- _To be done_
Count the lines in the entries below that contain the word "ruler". Reply with the number only.

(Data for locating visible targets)
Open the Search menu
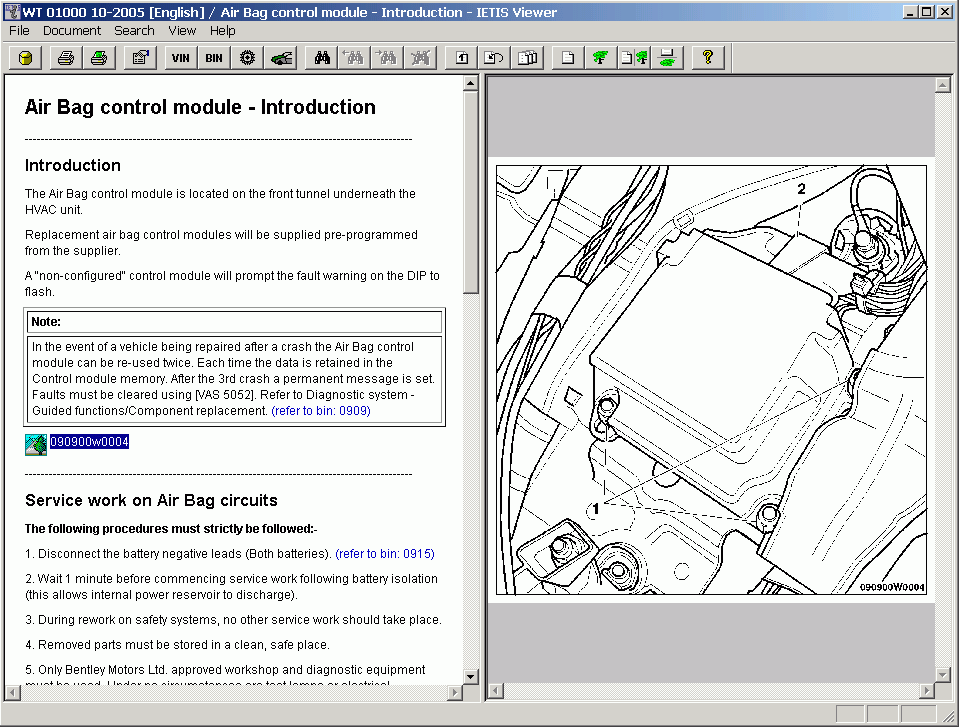 coord(134,31)
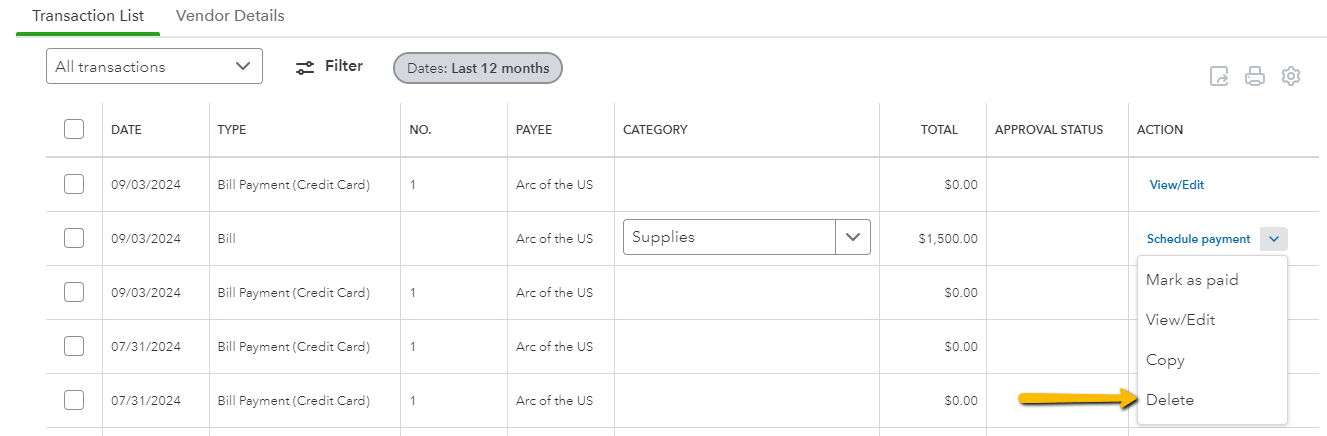The image size is (1327, 436).
Task: Select the first 09/03/2024 Bill Payment checkbox
Action: pos(74,184)
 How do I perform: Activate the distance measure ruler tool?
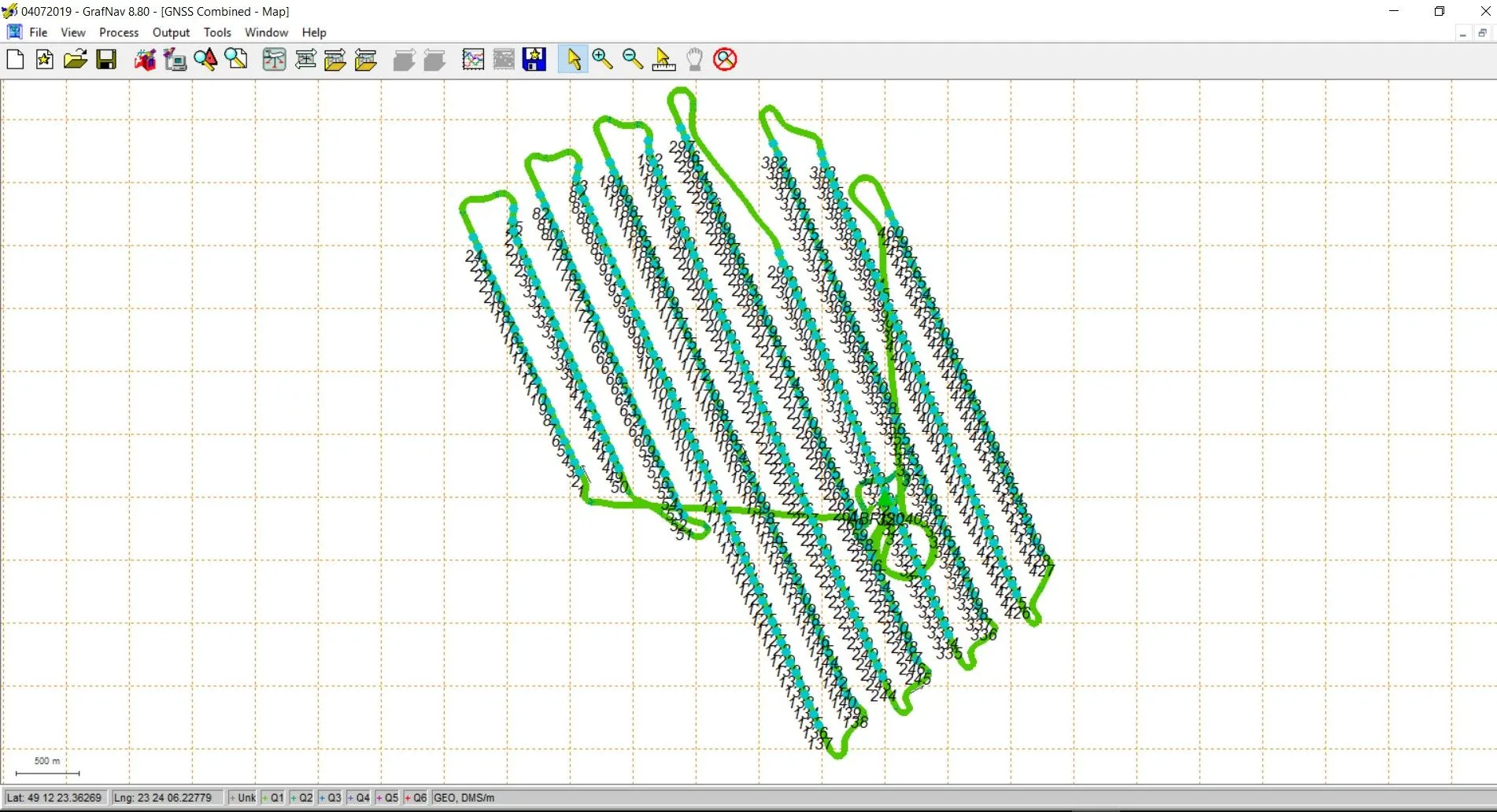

- _Final answer_
1